Saved entries
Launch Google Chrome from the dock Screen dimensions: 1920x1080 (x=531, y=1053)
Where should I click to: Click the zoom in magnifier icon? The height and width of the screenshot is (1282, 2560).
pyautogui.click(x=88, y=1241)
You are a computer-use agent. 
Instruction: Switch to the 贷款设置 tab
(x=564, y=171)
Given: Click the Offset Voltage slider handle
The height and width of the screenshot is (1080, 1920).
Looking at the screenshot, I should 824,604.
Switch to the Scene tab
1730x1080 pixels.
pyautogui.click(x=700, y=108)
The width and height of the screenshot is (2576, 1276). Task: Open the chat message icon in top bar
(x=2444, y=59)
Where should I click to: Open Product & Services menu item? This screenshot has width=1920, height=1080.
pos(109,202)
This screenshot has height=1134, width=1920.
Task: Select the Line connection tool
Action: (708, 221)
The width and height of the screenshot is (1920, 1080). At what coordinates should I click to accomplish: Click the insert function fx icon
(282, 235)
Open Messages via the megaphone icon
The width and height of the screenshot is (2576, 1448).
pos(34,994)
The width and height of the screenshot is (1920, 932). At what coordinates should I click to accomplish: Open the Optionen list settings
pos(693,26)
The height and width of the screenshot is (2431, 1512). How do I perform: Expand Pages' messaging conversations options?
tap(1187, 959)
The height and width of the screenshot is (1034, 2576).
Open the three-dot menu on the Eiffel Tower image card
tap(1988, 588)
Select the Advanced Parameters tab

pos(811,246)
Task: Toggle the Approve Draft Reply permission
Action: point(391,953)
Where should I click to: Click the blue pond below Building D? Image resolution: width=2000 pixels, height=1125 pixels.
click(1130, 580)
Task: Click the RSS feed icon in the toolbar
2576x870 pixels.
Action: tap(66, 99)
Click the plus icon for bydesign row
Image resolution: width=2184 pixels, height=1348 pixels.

ASSIGNED TASK: Return every entry exactly as given.

RESULT OF THIS TASK:
Launch Google Chrome from the dock Screen dimensions: 1920x1080 (x=531, y=1053)
Where should I click to: Click the zoom in magnifier icon? The height and width of the screenshot is (1282, 2560).
pyautogui.click(x=88, y=1241)
You are a computer-use agent. 
Instruction: Switch to the 贷款设置 tab
(x=564, y=171)
Given: Click the Offset Voltage slider handle
The height and width of the screenshot is (1080, 1920).
Looking at the screenshot, I should 824,604.
Switch to the Scene tab
1730x1080 pixels.
pyautogui.click(x=700, y=108)
The width and height of the screenshot is (2576, 1276). Task: Open the chat message icon in top bar
(x=2444, y=59)
Where should I click to: Open Product & Services menu item? This screenshot has width=1920, height=1080.
pos(109,202)
This screenshot has height=1134, width=1920.
Task: Select the Line connection tool
Action: (708, 221)
The width and height of the screenshot is (1920, 1080). At what coordinates should I click to accomplish: Click the insert function fx icon
(282, 235)
Open Messages via the megaphone icon
The width and height of the screenshot is (2576, 1448).
pos(34,994)
The width and height of the screenshot is (1920, 932). At what coordinates should I click to accomplish: Open the Optionen list settings
pos(693,26)
The height and width of the screenshot is (2431, 1512). How do I perform: Expand Pages' messaging conversations options?
tap(1187, 959)
The height and width of the screenshot is (1034, 2576).
Open the three-dot menu on the Eiffel Tower image card
tap(1988, 588)
Select the Advanced Parameters tab

pos(811,246)
Task: Toggle the Approve Draft Reply permission
Action: point(391,953)
Where should I click to: Click the blue pond below Building D? Image resolution: width=2000 pixels, height=1125 pixels.
click(1130, 580)
Task: Click the RSS feed icon in the toolbar
2576x870 pixels.
Action: tap(66, 99)
Click the plus icon for bydesign row
Image resolution: width=2184 pixels, height=1348 pixels.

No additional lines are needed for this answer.